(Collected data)
○ ○ ○ ○ ○

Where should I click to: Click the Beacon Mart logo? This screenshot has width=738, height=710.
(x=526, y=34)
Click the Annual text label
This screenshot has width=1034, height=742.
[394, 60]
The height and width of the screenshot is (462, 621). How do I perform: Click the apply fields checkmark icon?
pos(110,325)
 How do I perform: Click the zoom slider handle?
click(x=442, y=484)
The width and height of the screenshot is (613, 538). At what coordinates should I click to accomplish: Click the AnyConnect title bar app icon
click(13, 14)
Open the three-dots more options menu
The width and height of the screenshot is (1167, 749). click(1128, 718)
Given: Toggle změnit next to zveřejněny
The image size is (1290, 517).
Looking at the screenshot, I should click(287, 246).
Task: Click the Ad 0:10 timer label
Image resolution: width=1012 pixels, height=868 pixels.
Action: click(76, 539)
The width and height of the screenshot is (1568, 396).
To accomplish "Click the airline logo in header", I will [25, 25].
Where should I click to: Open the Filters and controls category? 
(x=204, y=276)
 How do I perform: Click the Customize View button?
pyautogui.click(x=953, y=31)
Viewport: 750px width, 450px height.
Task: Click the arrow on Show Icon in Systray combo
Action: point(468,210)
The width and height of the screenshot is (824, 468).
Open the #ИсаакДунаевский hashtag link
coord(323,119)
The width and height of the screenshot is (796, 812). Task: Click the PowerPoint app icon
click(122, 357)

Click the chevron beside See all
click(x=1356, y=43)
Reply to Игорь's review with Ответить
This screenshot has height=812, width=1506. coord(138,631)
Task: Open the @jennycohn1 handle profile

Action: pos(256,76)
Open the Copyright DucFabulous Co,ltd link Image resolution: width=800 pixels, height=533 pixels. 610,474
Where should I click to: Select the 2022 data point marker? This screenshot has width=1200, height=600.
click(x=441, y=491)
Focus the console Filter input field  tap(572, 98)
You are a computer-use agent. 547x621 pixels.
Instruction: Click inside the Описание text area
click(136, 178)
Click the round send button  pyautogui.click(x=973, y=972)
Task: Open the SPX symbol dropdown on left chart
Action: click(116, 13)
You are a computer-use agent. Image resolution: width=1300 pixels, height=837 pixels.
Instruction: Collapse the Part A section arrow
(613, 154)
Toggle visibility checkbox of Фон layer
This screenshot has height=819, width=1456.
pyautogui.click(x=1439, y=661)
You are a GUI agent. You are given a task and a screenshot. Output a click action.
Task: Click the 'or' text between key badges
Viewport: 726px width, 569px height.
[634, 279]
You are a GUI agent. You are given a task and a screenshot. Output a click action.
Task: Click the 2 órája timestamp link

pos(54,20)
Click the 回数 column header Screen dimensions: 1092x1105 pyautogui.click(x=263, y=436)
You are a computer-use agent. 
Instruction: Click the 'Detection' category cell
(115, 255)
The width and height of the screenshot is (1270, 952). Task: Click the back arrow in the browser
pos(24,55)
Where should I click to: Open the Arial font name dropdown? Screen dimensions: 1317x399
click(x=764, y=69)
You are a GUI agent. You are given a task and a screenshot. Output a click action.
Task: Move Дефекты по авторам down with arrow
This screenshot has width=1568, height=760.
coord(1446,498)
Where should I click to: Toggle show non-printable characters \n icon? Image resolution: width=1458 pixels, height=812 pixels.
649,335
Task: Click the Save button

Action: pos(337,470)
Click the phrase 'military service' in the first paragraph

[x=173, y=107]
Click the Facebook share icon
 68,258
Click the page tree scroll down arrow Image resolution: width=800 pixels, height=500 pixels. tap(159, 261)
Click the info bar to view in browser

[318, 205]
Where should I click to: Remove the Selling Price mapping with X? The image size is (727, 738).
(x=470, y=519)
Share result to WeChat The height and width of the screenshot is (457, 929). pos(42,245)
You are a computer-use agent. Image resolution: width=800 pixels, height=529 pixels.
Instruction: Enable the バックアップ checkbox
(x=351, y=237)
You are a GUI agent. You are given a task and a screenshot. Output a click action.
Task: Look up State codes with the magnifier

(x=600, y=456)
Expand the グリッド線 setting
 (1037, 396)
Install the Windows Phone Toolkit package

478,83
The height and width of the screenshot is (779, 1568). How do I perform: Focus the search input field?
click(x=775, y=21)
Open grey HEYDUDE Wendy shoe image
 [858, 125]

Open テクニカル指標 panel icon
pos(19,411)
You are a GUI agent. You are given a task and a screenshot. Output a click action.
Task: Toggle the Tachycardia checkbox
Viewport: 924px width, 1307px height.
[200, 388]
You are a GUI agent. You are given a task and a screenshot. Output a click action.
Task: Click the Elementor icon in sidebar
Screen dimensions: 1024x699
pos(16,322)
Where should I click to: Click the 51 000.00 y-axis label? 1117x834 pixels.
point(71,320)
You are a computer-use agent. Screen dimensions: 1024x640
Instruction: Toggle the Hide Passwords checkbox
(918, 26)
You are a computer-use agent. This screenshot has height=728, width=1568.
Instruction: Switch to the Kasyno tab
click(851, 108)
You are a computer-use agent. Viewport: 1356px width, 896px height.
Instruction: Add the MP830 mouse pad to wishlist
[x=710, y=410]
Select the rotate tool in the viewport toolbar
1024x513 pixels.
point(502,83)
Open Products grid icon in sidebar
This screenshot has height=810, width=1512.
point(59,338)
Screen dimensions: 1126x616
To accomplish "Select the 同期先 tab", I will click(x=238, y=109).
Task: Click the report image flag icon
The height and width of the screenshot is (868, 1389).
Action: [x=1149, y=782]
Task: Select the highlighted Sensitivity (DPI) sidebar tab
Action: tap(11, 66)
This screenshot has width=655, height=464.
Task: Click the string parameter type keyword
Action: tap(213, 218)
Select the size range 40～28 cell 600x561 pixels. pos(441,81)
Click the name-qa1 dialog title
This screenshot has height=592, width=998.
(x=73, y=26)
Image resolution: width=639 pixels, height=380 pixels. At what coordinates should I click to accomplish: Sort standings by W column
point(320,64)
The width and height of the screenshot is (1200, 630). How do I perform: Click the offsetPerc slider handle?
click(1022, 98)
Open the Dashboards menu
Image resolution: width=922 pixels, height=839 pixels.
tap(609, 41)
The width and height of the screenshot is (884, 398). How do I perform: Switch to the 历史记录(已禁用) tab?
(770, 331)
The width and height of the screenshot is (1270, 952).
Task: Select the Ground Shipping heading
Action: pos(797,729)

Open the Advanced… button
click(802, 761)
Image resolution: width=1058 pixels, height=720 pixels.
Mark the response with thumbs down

○ ○ ○ ○ ○

▶ **What to produce**: Stop after the line containing "Open the Copyright": print exactly the lines from the start of the entries above up to it, that line included.

▶ **Exercise response**:
Where should I click to: Click the Beacon Mart logo? This screenshot has width=738, height=710.
(x=526, y=34)
Click the Annual text label
This screenshot has width=1034, height=742.
[394, 60]
The height and width of the screenshot is (462, 621). How do I perform: Click the apply fields checkmark icon?
pos(110,325)
 How do I perform: Click the zoom slider handle?
click(x=442, y=484)
The width and height of the screenshot is (613, 538). At what coordinates should I click to accomplish: Click the AnyConnect title bar app icon
click(13, 14)
Open the three-dots more options menu
The width and height of the screenshot is (1167, 749). click(1128, 718)
Given: Toggle změnit next to zveřejněny
The image size is (1290, 517).
Looking at the screenshot, I should click(287, 246).
Task: Click the Ad 0:10 timer label
Image resolution: width=1012 pixels, height=868 pixels.
Action: click(76, 539)
The width and height of the screenshot is (1568, 396).
To accomplish "Click the airline logo in header", I will [25, 25].
Where should I click to: Open the Filters and controls category? 
(x=204, y=276)
 How do I perform: Click the Customize View button?
pyautogui.click(x=953, y=31)
Viewport: 750px width, 450px height.
Task: Click the arrow on Show Icon in Systray combo
Action: point(468,210)
The width and height of the screenshot is (824, 468).
Open the #ИсаакДунаевский hashtag link
coord(323,119)
The width and height of the screenshot is (796, 812). Task: Click the PowerPoint app icon
click(122, 357)

Click the chevron beside See all
click(x=1356, y=43)
Reply to Игорь's review with Ответить
This screenshot has height=812, width=1506. coord(138,631)
Task: Open the @jennycohn1 handle profile

Action: pos(256,76)
Open the Copyright DucFabulous Co,ltd link Image resolution: width=800 pixels, height=533 pixels. 610,474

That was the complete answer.